2 Apr 2017

Finding New Zealand's Home of the Year

From Sunday Morning, 11:45 am on 2 April 2017

A Cambridge house built on a property that backs onto a service lane of the local supermarket has been named as New Zealand’s Home of the Year.

Home magazine editor Simon Farrell-Green and a panel of judges that included Bergen-based architect Todd Saunders travelled all over New Zealand, visiting 15 houses to determine the winner.

The judges were looking at the strength of the original idea behind the house and the quality of the execution.

Ultimately, they decided that a house in the centre of Cambridge best met that criteria. Designed by a young couple with a young daughter and their architect friend, the house was built with a small village lifestyle in mind, one the friends had when they all lived together in Greenwich, London. They moved to Cambridge from Auckland where they could better afford that lifestyle.

Occupying a commercial lot that is a tight 315-square-metres, architect Chris Beer made full use of the space, wrapping the site in a red brick wall and building the house right up against the boundary. A grass courtyard sits in the middle of the property and a coffee hatch also opens to the front.

“I think [the flashiest house] didn’t win because the house that did win, just captured something. I think it captured a moment in New Zealand and I think it’s a solution to a problem that a lot of people are facing,” Farrell-Green says.

The farming town is “better known for bungalows and roses”, he says and the property is not the typical suburban Kiwi lifestyle block, with trucks driving past it to deliver goods to the supermarket next door.

“I think that they saw the opportunity there to create something that was very internal and urban, weirdly, even though it’s basically in a village,” Farrell-Green says.

This creativity was what drew the judges to the house, he explains.

“You couldn’t actually build a house like this in residential zoning.
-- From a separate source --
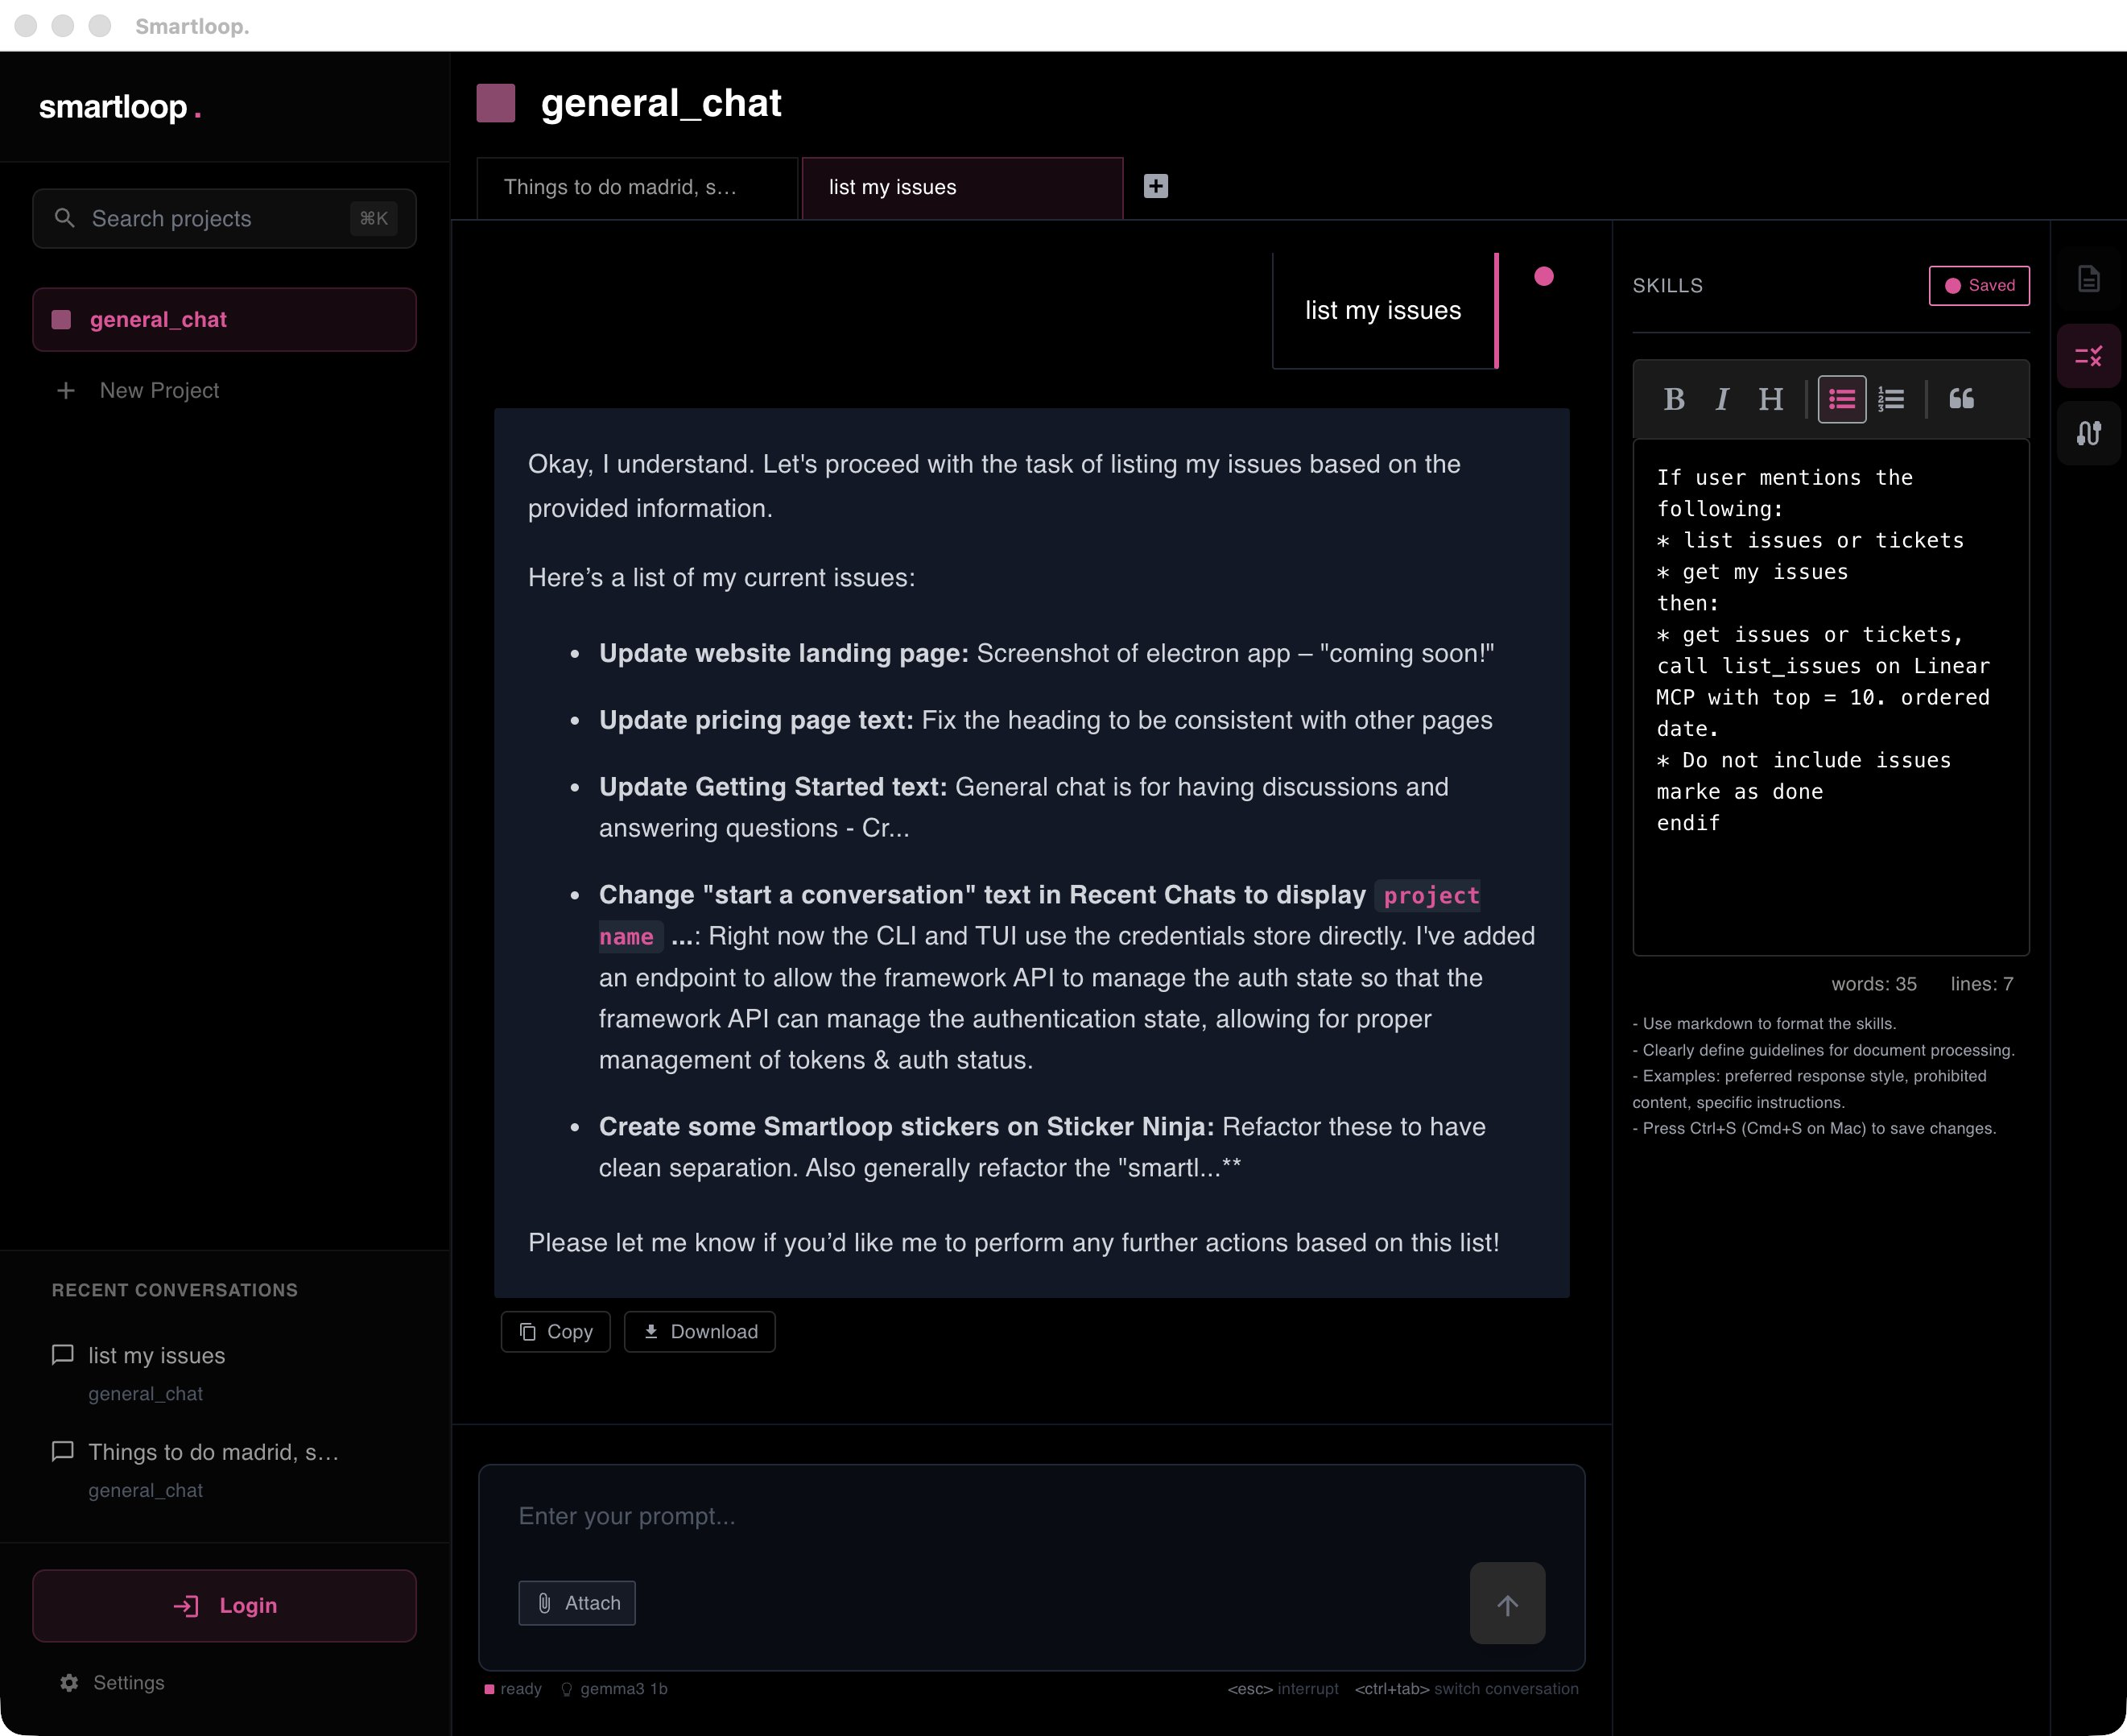Add a new conversation tab
Screen dimensions: 2127x1736
coord(1155,186)
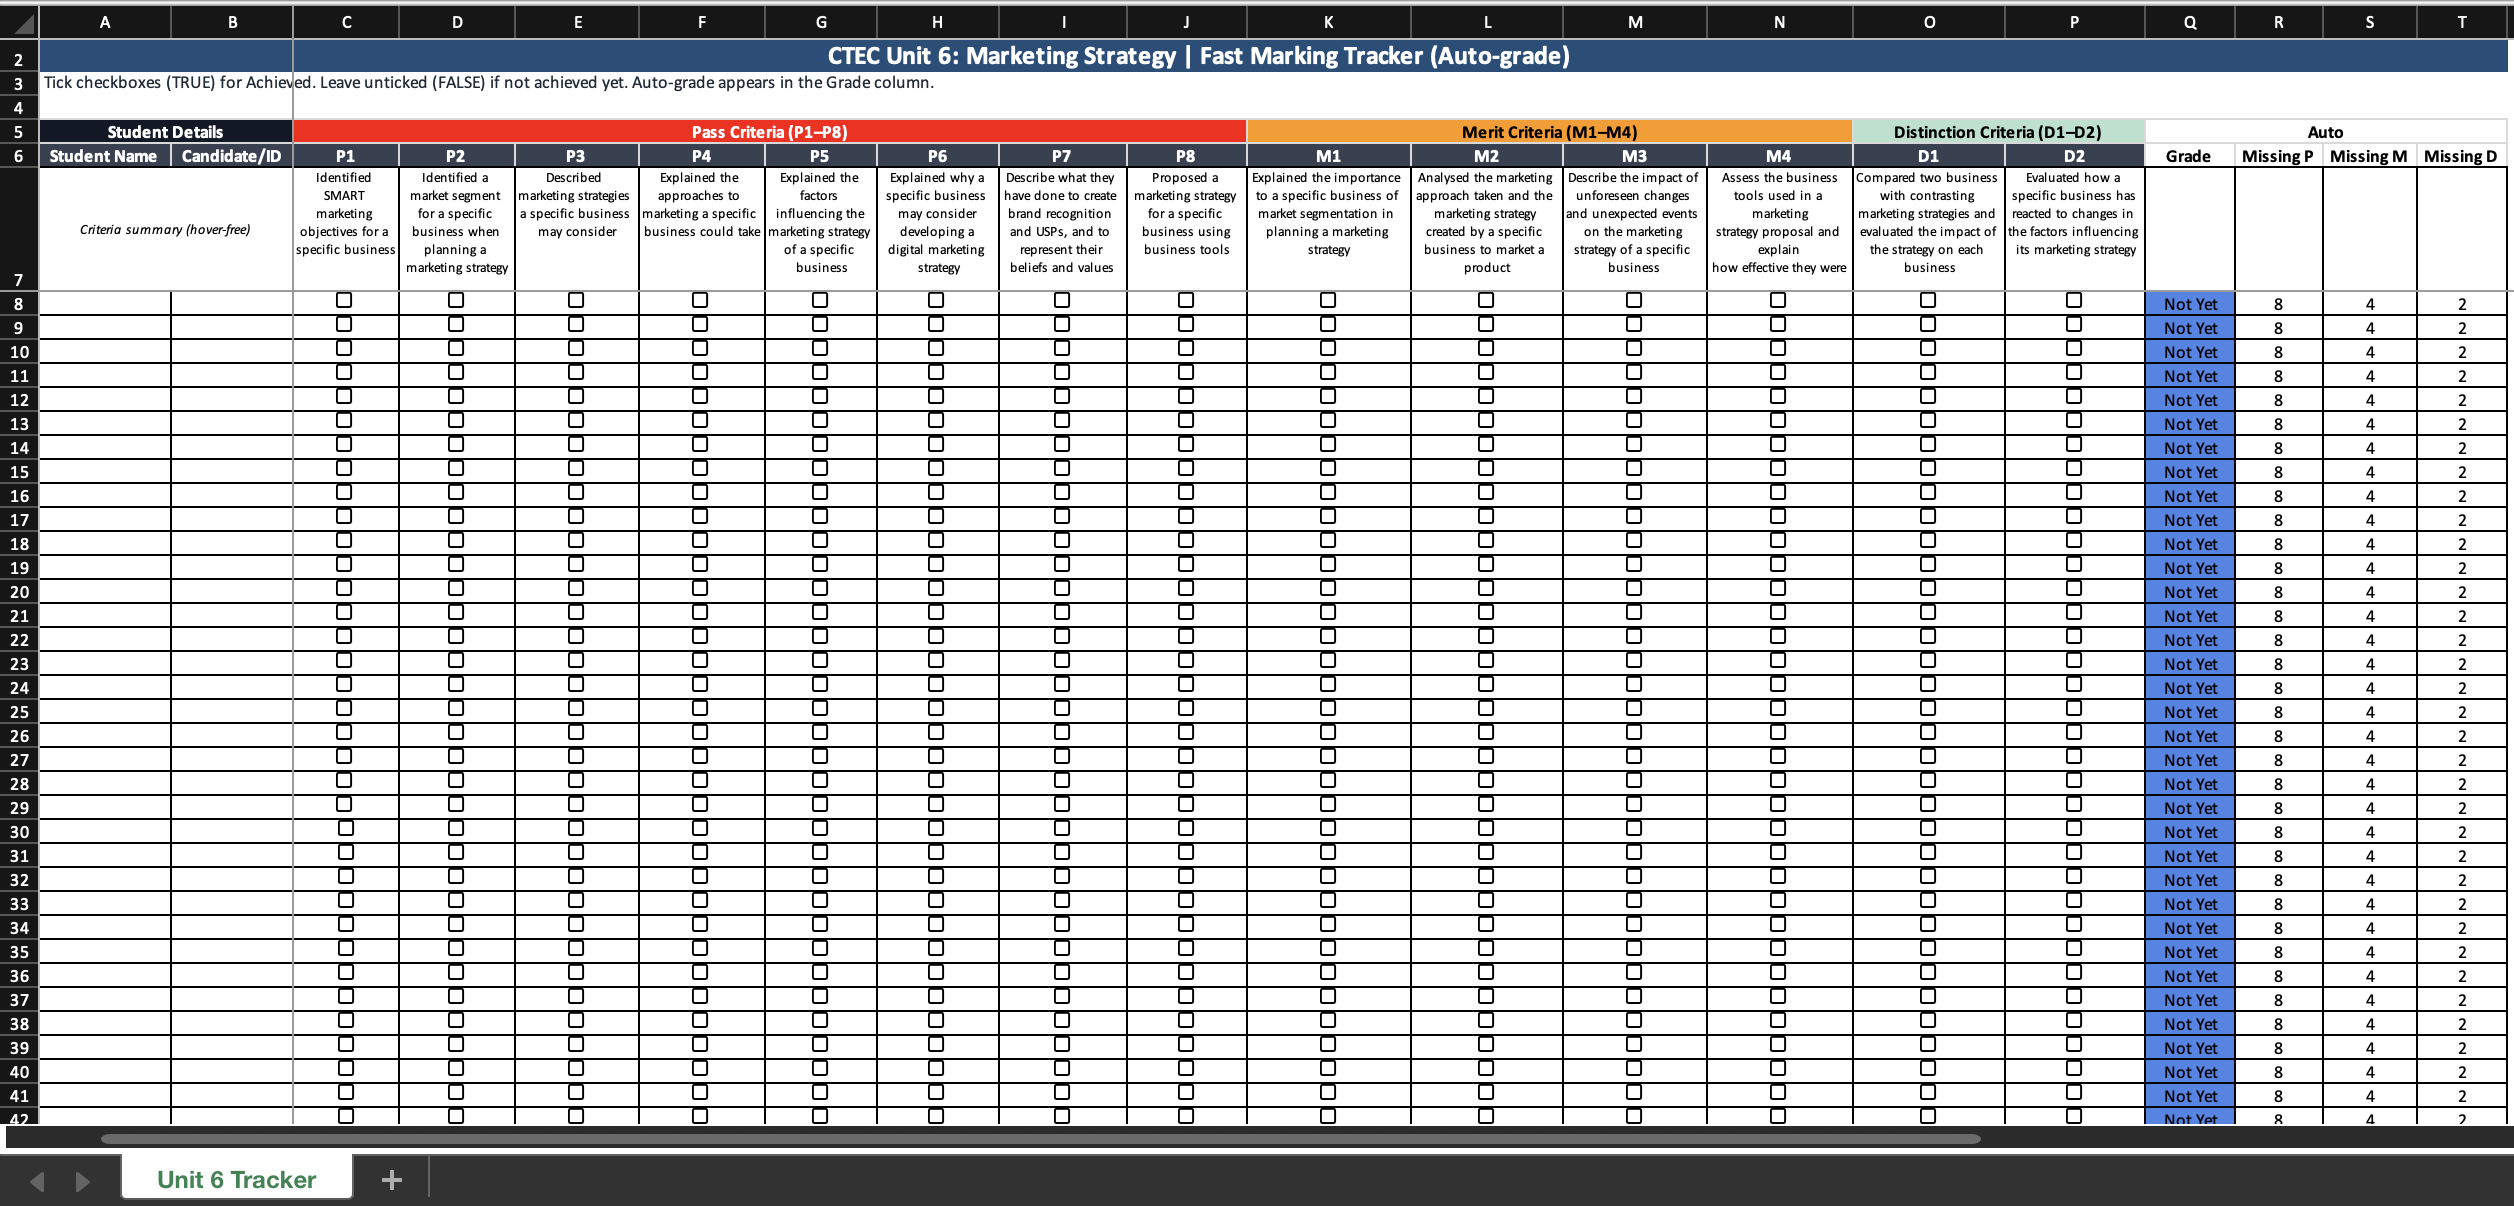
Task: Click the add new sheet plus icon
Action: click(x=392, y=1180)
You can’t get that hard against the boundaries, so it is very much a response to the particularity of the site.

“I think what is really interesting about it too, is we think often that living in a small town means not having an active community around you, whereas I think this is a solution not just for affordability but also small towns in New Zealand are sprawling as well.”

The Home of the Year winner and the runner-up both used a brick wall to surround the property.

“It’s interesting that the winner and the runner-up both use a similar device, which is, they’ve wrapped the whole property in a brick wall and then all of their spaces, whether they’re internal or external, sit inside that brick wall.

“That’s a really foreign concept in New Zealand. We tend to put a house in the middle of a site and then we might have a fence along the front,” Farrell-Green says.

The runner-up is a triangular-shaped property in Auckland’s Point Chevalier.

“I think [architect Guy Tarrant]’s genius was that he wrapped basically the whole site in a big tall brick wall and then built that house inside that wall, so it’s got this beautiful curve to it and then the house follows that curve. He describes it as being like the Nike tick. What he’s done is follow through with the language quite clearly.”

With architecturally-designed homes costing between $4000-5000 per square-metre, travelling the country the judges saw that it is very difficult to build one on a budget, Farrell-Green says.

“The only real way you can control a budget is in size, and then within that size making it work really, really well; having really tight planning, no flabby spaces, no wasted spaces. So this [Cambridge] place has that. It has nooks and storage and an office tucked into a line of cabinetry.”